Doors open wider to enlisted personnel

Senior enlisted sailors, soldiers and aviators now have more opportunities than ever to study abroad, experience new cultures and build professional networks while working alongside NATO partners and Five Eyes nations.

CAPTIONSenior Enlisted Advisor to the Chief of Defence Force Warrant Officer Ken Robertson talks with Chief of Defence Force General Angus Campbell. Story and photo by Sergeant Matthew Bickerton.

Through collaborative efforts, enlisted personnel are now alumni of the National Defence University (Keystone) in the US, the Baltic Defence College and Swiss Armed Forces College.

According to the Senior Enlisted Advisor to the Chief of Defence Force (SEAC) Warrant Officer Ken Robertson, he was empowered to help facilitate more overseas military education and training opportunities for enlisted personnel, which in turn can open up more opportunities for them within Defence.

Recently, Sergeant Christopher Grylls from Headquarters Joint Operations Command returned from Hawaii after participating in a subject-matter-expert exchange at the Asia-Pacific Center for Security Studies.

“He’s gone on and contributed to strategic level discussions about the operational environment in the Indo-Pacific and taken seriously,” Warrant Officer Robertson said.

“It’s all about empowering and developing the non-commissioned officer workforce with opportunities that weren’t previously there.”

Individuals are selected on merit through selection boards facilitated by service warrant officers and the Regimental Sergeant Major-Army.

These initiatives stemmed from desires expressed by the workforce during SEAC’s visits to Defence establishments, a core function of his role.

“I’m having conversations with enlisted personnel from across the organisation and then having a conversation with CDF (Chief of Defence Force) later that day on the same topic.
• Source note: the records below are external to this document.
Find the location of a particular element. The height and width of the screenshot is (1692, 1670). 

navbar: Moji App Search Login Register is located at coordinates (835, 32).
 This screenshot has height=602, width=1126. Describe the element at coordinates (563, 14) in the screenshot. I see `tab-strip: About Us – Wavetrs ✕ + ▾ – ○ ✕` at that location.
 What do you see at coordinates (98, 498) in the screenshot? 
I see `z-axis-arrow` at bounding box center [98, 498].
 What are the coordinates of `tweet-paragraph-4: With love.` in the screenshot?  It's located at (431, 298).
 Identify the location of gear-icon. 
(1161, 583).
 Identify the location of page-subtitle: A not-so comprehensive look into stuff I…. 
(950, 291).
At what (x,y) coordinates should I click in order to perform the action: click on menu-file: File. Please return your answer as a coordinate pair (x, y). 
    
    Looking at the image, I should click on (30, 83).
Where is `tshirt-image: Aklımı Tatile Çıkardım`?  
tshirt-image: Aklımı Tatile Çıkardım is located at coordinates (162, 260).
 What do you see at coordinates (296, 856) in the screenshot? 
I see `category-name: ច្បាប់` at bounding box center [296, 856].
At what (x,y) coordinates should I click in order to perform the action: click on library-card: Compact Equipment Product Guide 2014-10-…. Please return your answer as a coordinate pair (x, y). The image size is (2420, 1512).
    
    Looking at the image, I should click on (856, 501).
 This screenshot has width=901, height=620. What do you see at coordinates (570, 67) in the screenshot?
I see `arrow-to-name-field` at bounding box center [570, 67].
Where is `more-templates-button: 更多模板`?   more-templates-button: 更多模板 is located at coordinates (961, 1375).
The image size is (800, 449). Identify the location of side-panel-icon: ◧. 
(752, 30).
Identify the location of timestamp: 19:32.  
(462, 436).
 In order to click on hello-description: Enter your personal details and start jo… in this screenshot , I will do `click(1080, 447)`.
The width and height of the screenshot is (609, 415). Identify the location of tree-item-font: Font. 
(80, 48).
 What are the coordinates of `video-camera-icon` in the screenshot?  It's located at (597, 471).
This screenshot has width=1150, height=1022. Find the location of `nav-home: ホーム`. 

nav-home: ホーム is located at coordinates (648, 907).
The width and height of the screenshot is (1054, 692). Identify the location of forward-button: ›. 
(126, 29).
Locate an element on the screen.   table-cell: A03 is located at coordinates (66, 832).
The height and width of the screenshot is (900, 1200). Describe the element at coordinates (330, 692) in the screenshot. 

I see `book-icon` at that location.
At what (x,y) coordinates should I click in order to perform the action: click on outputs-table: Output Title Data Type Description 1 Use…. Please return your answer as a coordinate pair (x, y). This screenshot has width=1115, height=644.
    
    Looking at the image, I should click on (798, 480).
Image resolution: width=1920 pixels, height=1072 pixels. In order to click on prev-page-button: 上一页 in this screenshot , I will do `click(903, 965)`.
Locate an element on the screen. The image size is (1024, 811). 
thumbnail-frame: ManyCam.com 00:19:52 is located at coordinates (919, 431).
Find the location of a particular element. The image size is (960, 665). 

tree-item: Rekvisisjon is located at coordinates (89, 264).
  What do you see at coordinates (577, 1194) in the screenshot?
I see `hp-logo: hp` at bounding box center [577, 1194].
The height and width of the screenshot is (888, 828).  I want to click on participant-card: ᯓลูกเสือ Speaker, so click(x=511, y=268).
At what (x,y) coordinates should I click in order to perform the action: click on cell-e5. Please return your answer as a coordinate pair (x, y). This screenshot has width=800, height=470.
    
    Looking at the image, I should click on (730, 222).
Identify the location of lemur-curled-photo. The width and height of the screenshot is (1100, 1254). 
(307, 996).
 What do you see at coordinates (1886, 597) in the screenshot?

That is powerful,” Warrant Officer Robertson said.

For example, Warrant Officer Robertson found during his visits that the delivery of the National Emergency Medal for Bushfire Assist was taking some time, with Defence being the last organisation to be recognised for it.

Raising the issue directly with the CDF then expedited the process, and those medals are now being processed and delivered to eligible personnel to show appreciation for their service.

Similarly, and with the support of the service warrant officers and Regimental Sergeant Major-Army (RSM-A), SEAC gathered perspectives on suicide prevention and perceived risk factors in the ADF from sailors, soldiers and aviators, providing candid feedback to the service chiefs to prepare for the Royal Commission into Defence and Veteran Suicide.

The Royal Commission is an opportunity to learn and understand how to reduce the risk of suicide, and strengthen the ADF’s approach to mental health and wellbeing.

Further, Warrant Officer Robertson said he was committed to ensuring that the highest levels of command hear the voices of enlisted personnel.

“If the workforce remembers one thing from my visits, it’s that they have an enduring senior enlisted voice within the office of CDF,” Warrant Officer Robertson said.

“I’m working collaboratively with the service warrant officers and RSM-A to have their issues and concerns raised directly with CDF and ADF senior leaders.”